*** Opening of SOURCE DOCUMENT ***

19 December 2018

Antitrust

'The Omega Man or The Isolation of U.S. Antitrust Law' by Spencer Weber Waller comments
There is a classic science fiction novel and film that present a metaphor for the isolation of United States antitrust law in the current global context. Richard Mathiesson’s 1954 classic science fiction novel I am Legend, and the later 1971 film released under the name of The Omega Man starring Charleton Heston, both deal with the fate of Robert Neville, a survivor of a world-wide pandemic who believes he is the last man on Earth.
While I am Legend and The Omega Man are obviously works of fantasy, it nonetheless has resonance for contemporary antitrust debate and discourse. United States antitrust law and policy divergences significantly from the rest of the global antitrust community in important areas of scope, philosophy, doctrine, procedure, remedies, and institutions. Much of this divergence in world view is the product of history and path dependence that is largely unique to the United States experience. At the same time, some of the divergence is the result of ideological choices over the past forty years that improbably have remained in place in the United States, while other politics, economics, values, and policy choices have come into prominence throughout the rest of the world.
Unlike The Omega Man, there is no plague and there are no monsters. But there are major fault lines in competition law and policy where the United States is the outlier and in danger of becoming The Omega Man. While there are also many issues of agreement where the United States has been a thought leader, there are a significant number of the most salient and controversial issues in modern competition law where the United States is choosing to go it alone or nearly so.
There are some important caveats to this tale of antitrust exceptionalism. Some of the United States antitrust exceptionalism means more enforcement than elsewhere in the world. In most of the areas discussed in this article, it means less enforcement that is seen elsewhere, particularly than in the European Union and the numerous jurisdictions whose competition law is modeled on EU principles. Nor does going it alone, or being in the minority, mean that the United States position necessarily is in error, but it does caution against demonizing foreign approaches or relentlessly searching to transplant U.S. approaches into very different societies.
This article surveys several significant areas of antitrust law and policy where United States law, procedure, institutions, and remedies differ significantly from the rest of the world. The basic thesis of the article that the growing isolation of U.S. antitrust law is more than just a transatlantic divide. Rather, much of the global community understands U.S. antitrust law and policy, but has rejected its current narrow form in favor of a broader vision of what competition law means, what legal rules are appropriate, and how they should be enforced. Even in areas such as mergers and cartels, outward convergence often masks critically different practices just beneath the surface.
As a result, the debate over the future of the Chicago School is largely moot. Examining what the rest of the world competition community actually does, rather what it says, shows the debate is largely over. Whether measured by numbers of jurisdiction, percentage of world gross domestic production, population, or most other measures, the Chicago school paradigm is the outlier, the Omega Man.
Part I examines single firm conduct as perhaps the most significant and largest area of substantive divergence between the United States and the rest of the world. Part II shifts to the scope of competition law where U.S. antitrust law simply does not capture a wide variety of conduct and tools that form the core of competition law in much of the world. Part III looks at the widespread use of market studies and market investigations where the United States lacks the legal infrastructure to undertake what is routine in key jurisdictions around the globe. Part IV explores how competition law outside the United States may include public interest standards that fall outside the narrow focus of U.S. antitrust law and enforcement. Part V examines similar key divergences in public enforcement, remedies, and private enforcement. Part VI questions why the United States antitrust agencies largely have shied away from the implications of big data and algorithmic competition which are attracting more significant attention abroad. Part VII changes the focus from descriptive to normative and offers preliminary explanations as to the reasons for the growing isolation of United States antitrust law and how both the United States and the rest of the world can respond to this growing divide. I conclude by returning to the question of whether the United States is indeed the Omega Man of global competition law.

*** Close of SOURCE DOCUMENT ***

> _PROMPT A_
Reproduce the antitrust article word for word, starting at "Unlike The Omega" and ending at "or nearly so.".
> _PROMPT B_
According to the antitrust article, what does Part I examine?

*** Opening of GIVEN ENTRIES ***

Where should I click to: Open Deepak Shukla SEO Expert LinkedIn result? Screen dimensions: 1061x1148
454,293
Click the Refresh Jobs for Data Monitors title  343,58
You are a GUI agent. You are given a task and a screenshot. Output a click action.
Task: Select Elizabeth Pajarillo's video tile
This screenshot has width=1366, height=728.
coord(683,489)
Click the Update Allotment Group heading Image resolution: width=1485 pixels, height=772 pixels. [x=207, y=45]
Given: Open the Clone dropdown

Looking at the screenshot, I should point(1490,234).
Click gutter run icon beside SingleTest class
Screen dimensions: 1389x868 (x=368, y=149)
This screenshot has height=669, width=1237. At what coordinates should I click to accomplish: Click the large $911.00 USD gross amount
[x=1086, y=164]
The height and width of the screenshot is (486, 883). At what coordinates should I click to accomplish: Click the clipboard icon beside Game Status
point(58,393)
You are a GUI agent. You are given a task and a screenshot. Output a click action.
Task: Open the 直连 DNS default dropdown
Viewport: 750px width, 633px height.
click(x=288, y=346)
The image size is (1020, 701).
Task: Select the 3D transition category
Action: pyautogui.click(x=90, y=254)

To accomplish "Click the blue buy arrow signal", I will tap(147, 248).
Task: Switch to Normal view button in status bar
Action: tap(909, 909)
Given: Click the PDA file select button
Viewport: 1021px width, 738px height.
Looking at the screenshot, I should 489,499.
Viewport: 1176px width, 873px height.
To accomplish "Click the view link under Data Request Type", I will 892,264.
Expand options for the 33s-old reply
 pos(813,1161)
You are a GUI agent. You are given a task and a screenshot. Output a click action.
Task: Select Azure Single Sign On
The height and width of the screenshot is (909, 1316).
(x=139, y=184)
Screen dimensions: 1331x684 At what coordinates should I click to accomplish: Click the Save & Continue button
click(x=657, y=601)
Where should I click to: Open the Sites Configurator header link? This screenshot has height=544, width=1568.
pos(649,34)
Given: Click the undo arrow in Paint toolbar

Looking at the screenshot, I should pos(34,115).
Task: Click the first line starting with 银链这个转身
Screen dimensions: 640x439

*** Close of GIVEN ENTRIES ***

> _SOLUTION A_
Unlike The Omega Man, there is no plague and there are no monsters. But there are major fault lines in competition law and policy where the United States is the outlier and in danger of becoming The Omega Man. While there are also many issues of agreement where the United States has been a thought leader, there are a significant number of the most salient and controversial issues in modern competition law where the United States is choosing to go it alone or nearly so.

> _SOLUTION B_
Single firm conduct, perhaps the most significant and largest area of substantive divergence between the United States and the rest of the world.